On ne dénoncera jamais assez cette passion de l’immobilité, ce génie de la complication, cette horreur de l’innovation, ce mépris du public, cette pleutrerie de l’irresponsabilité unie à l’arrogance du despotisme.
C’est lui qui anémie l’organisme social. C’est lui qui en abaisse le rendement à un taux ridicule.
Au jeu des anticipations, je n’imagine pas la révolution qui en triomphera, tant que nous garderons nos traits de race.
Redoutons la justice. Évitons son contact. Elle marque tout ce qu’elle touche. L’homme qui bénéficie d’un non-lieu ou d’un acquittement demeure diminué socialement.
Elle est brutale. Qui n’a pas vu, à la correctionnelle, distribuer des années de prison à la minute comme on estampille des lettres à la poste, ne peut pas imaginer cette stupéfiante horreur.

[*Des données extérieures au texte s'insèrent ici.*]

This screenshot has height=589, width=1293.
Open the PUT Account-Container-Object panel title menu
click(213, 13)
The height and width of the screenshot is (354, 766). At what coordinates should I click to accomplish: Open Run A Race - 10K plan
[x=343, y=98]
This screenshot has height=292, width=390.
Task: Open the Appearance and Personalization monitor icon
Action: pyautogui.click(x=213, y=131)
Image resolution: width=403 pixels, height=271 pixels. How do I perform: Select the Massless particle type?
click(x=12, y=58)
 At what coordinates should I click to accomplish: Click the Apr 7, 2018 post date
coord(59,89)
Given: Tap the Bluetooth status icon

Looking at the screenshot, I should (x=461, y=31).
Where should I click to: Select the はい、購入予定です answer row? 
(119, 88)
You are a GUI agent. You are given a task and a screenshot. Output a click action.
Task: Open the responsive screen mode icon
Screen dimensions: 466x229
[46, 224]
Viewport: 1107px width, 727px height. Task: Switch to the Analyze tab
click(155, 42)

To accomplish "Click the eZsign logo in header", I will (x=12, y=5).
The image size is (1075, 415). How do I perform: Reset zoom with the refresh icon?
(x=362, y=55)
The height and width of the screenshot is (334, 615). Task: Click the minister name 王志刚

Elle est obscure et cruelle. Elle guillotine et elle jargonne. Elle coupe les gens en deux et les cheveux en quatre.
Elle est injuste. Elle acquitte volontiers les crimes de la passion, c’est-à-dire de la passion amoureuse, et elle condamne les crimes de la faim. La faim aussi est une passion !…
De deux accusés, elle relâche celui qu’elle croit fou, elle garde celui qu’elle croit lucide. Comme s’ils n’étaient pas également dangereux !
Ainsi ses arrêts sont incohérents et contradictoires. Pourquoi ? Parce qu’elle est bâtie sur des ruines, avec des ruines. Elle est romaine, napoléonienne, chrétienne. Elle n’est pas humaine.